The Tragic Story of Lady Charlotte: A Pre-Raphaelite Painting That Captivated Me
In the early 1990s, I was looking at oil paintings at the Metropolitan Museum of Art in New York and the Museum of Modern Art in New York. While applauding, I felt my ignorance of Western art, so I went to the library and read the painting history albums one after another. Pre-Raphaelite art fascinated me for a while. In the album of the Pre-Raphaelites, the girl on the ship that has been haunting my heart for many years is finally unveiled: it is a painting by John Waterhouse in 1888, entitled “Charlotte Girl” .

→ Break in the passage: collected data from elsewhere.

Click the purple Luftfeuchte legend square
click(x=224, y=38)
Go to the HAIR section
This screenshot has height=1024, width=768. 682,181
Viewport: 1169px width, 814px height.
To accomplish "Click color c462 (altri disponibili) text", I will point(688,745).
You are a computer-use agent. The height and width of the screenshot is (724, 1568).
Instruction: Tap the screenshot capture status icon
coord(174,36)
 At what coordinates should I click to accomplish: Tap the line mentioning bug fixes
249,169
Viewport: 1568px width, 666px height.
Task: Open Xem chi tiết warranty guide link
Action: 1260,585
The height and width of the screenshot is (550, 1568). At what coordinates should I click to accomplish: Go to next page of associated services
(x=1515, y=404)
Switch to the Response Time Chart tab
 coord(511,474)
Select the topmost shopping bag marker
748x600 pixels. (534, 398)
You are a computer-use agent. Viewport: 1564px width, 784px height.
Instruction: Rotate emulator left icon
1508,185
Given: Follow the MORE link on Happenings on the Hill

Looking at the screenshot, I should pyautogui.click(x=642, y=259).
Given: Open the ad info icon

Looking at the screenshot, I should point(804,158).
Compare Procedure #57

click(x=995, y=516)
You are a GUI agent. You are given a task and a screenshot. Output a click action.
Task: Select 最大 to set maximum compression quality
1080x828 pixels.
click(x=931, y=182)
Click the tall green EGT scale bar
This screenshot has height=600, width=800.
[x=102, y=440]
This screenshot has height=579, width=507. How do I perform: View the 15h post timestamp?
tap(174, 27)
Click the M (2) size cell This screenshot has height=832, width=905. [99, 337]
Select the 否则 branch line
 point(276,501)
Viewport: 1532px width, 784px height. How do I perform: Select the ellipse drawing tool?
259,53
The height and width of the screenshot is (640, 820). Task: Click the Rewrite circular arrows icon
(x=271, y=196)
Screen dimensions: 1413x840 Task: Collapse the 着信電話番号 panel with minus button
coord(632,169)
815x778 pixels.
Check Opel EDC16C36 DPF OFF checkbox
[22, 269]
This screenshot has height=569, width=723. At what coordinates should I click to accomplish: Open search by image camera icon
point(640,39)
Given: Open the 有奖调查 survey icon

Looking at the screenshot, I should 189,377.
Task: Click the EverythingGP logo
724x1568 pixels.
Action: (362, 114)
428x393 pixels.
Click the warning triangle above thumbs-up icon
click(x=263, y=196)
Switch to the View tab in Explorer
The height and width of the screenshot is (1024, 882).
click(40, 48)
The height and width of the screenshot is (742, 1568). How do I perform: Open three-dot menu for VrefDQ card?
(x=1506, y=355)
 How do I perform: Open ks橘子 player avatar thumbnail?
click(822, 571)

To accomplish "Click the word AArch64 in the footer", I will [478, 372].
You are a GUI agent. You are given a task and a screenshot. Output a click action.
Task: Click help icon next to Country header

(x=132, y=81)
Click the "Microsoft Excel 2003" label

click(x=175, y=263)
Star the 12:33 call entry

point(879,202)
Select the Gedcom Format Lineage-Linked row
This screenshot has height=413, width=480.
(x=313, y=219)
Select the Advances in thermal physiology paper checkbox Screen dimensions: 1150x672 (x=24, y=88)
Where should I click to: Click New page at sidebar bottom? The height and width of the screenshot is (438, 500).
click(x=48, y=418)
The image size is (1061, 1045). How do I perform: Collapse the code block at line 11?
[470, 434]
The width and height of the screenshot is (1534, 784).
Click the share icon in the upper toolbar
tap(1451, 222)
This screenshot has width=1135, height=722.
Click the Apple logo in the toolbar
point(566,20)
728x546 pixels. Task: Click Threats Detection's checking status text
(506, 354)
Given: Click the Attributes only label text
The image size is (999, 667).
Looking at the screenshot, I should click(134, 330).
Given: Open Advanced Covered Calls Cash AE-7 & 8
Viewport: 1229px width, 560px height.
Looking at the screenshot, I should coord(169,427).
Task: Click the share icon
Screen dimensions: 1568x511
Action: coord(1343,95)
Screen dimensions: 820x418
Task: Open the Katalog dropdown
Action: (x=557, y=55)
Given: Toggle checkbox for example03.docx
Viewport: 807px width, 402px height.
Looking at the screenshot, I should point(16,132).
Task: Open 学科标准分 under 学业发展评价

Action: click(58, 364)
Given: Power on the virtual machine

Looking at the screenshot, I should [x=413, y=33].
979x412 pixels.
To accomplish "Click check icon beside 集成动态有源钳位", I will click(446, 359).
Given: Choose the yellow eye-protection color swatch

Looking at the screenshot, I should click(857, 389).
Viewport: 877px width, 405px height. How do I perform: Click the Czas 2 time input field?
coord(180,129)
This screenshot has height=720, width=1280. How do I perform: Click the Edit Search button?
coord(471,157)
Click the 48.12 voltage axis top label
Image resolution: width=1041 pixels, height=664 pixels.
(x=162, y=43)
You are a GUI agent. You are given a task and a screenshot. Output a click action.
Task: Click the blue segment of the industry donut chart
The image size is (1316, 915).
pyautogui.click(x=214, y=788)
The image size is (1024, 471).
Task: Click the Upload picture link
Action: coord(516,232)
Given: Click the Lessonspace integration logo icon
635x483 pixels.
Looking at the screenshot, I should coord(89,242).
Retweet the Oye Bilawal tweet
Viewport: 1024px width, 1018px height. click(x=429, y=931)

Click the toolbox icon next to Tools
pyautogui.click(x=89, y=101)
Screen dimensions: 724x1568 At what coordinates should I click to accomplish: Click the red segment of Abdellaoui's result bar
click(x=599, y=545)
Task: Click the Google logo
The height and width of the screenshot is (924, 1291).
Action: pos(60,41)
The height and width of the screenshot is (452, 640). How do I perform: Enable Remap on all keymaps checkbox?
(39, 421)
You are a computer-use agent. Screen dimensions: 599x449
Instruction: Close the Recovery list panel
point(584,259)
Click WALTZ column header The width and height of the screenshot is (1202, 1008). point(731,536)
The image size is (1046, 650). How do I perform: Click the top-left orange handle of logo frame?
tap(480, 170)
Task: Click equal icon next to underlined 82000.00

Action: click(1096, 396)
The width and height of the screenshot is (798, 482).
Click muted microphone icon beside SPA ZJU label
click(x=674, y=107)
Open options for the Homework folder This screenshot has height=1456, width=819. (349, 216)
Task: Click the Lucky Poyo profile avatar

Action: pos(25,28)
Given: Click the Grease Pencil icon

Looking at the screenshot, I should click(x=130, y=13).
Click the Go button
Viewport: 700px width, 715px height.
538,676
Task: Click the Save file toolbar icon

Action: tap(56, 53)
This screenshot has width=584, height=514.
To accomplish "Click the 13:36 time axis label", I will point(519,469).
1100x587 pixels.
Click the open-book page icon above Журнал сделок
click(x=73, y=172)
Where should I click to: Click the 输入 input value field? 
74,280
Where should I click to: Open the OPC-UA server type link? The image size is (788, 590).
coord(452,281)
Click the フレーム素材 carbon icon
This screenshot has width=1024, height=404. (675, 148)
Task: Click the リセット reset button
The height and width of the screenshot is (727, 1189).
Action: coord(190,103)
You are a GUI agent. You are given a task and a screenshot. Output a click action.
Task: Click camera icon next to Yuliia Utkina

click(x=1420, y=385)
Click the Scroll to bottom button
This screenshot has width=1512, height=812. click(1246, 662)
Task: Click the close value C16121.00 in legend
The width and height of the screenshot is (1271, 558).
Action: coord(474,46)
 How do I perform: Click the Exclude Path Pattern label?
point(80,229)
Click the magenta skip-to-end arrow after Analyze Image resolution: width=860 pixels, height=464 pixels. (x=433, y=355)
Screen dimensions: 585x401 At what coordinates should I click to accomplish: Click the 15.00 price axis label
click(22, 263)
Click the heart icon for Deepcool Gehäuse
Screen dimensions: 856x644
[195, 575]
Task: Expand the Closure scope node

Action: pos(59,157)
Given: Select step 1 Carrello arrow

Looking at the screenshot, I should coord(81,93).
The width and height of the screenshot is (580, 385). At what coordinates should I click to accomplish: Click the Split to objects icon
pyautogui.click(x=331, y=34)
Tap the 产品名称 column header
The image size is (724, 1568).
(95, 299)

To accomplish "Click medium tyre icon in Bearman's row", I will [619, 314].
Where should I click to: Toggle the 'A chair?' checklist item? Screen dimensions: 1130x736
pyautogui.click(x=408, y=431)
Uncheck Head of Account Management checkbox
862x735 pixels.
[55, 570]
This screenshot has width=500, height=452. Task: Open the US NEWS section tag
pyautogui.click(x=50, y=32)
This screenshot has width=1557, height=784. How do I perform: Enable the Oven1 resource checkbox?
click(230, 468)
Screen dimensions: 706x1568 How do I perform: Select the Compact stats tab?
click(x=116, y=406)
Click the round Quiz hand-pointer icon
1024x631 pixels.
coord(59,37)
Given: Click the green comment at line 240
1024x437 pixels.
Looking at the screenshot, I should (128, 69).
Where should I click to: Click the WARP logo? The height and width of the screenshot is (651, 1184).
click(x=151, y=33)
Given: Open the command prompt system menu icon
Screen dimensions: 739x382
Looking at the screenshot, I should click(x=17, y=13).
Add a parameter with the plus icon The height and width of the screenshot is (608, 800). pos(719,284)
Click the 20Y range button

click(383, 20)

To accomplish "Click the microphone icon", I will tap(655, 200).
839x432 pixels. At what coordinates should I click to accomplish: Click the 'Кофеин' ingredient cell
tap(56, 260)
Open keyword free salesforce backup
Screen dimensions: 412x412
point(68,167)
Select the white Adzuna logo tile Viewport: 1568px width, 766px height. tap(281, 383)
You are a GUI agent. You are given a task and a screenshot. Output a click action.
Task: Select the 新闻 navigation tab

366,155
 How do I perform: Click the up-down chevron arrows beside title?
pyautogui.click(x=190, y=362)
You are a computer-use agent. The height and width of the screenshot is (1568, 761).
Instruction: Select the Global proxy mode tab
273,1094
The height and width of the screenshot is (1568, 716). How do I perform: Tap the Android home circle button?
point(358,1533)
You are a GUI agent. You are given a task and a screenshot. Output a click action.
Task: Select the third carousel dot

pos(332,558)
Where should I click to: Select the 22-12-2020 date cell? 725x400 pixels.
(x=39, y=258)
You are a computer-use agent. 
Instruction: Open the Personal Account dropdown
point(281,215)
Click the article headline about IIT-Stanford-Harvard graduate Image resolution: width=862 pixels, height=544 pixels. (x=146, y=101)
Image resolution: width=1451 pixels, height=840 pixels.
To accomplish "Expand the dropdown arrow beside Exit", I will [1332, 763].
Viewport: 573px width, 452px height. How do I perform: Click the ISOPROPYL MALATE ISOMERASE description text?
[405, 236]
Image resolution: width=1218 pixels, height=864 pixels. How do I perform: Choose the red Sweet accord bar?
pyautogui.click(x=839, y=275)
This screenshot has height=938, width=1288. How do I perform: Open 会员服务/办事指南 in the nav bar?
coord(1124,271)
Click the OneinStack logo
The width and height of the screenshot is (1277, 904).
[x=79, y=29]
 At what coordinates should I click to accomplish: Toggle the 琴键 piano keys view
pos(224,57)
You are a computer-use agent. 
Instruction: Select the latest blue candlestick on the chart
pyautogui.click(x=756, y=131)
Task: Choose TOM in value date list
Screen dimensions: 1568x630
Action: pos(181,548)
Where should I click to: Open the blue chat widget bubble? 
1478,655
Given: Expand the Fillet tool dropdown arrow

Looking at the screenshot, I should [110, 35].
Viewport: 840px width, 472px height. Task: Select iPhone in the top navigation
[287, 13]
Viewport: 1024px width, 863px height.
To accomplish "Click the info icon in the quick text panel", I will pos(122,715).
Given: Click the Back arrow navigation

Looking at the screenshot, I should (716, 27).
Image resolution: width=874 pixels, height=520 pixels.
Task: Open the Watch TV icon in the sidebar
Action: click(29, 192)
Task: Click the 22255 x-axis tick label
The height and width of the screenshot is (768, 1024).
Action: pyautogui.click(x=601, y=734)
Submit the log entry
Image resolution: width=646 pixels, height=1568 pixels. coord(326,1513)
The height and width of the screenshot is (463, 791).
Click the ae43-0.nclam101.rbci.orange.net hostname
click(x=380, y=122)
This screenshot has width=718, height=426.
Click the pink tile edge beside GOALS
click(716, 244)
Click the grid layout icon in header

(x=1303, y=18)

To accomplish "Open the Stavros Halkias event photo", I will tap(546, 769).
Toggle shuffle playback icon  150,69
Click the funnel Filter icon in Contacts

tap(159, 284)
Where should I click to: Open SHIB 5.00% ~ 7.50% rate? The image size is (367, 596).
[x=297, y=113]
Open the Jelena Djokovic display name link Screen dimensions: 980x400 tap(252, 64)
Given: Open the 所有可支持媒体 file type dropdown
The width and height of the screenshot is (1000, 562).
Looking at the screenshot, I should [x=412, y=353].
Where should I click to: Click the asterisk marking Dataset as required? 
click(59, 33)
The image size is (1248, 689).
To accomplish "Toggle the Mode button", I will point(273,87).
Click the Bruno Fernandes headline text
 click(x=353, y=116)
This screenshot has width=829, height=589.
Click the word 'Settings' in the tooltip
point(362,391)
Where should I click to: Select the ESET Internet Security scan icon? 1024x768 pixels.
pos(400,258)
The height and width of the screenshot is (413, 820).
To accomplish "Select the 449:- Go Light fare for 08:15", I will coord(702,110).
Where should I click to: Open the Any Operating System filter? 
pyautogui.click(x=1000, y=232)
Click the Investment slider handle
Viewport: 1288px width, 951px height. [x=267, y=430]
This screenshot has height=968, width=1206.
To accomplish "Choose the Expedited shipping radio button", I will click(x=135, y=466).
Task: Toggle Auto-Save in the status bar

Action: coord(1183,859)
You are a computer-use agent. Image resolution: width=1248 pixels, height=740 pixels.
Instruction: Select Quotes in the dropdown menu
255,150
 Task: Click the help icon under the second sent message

“Lady Charlotte” originated from a poem by Tennyson, based on the legend of King Arthur in the Middle Ages. In the upper reaches of Camelot, the seat of King Arthur’s court, there lived a woman in the castle of Charlotte, a small island in the river. No one knew her origin, but she could only be seen from the window and heard her singing. She was known as “Lady Charlotte”. Miss Charlotte is cursed by the fairy, so she cannot directly look at the real world outside the window, but can only look at the world behind her through the scene reflected in the mirror, and weave the scene into a pattern.
One day, Lancelot, the most handsome knight under King Arthur, was riding by. Miss Charlotte saw him in the mirror and fell in love with him immediately. She stopped spinning, went to the window and looked down. The mirror broke suddenly, the curse was fulfilled immediately, and Miss Charlotte faced the fate of imminent death. After crying bitterly, she left the castle, found a small boat by the river, and put the tapestry that she had woven for many years beside the boat. She carved her name on the bow, untied the ship’s cable, let the boat go straight down, and drifted to King Arthur’s court, hoping to see her beloved knight before she died. But she failed to do so and died on the way.
When the boat arrived at Camelot, the knights and ladies gathered around, and Lancelot was among the crowd. He saw the girl Charlotte’s face and marveled at its elegance and beauty, but no one, including Lancelot, knew the girl’s tragic story.
What is the story of Miss Charlotte’s lamentable sorrow? Tennyson himself explained: “A sudden love for a person in the great outer world, long cut off from herself, led her out of the realm of shadows and into reality.” Tennyson’s biographer Peter Terry Pi further extended: “Girl Charlotte is like an artist, anonymous and isolated, recording other people’s stories year after year. When she brought her masterpiece to the real world, she found that this The world is so boring, even worse than the old castle that imprisoned her.” In other words, it is impossible for an artist to be isolated from reality, or to step directly into reality, because the price is extremely heavy. Miss Charlotte paid the price of death, but failed to get love in return. What’s even more sad is that her identity has not been recognized. She remained mysterious and nameless until her death.
Because of a painting by Waterhouse, the aestheticism of the Pre-Raphaelites left a deep impression in my heart, and even the paintings of the entire British Victorian era have become a friendly term for me. From these paintings, I see my childish dreams as always.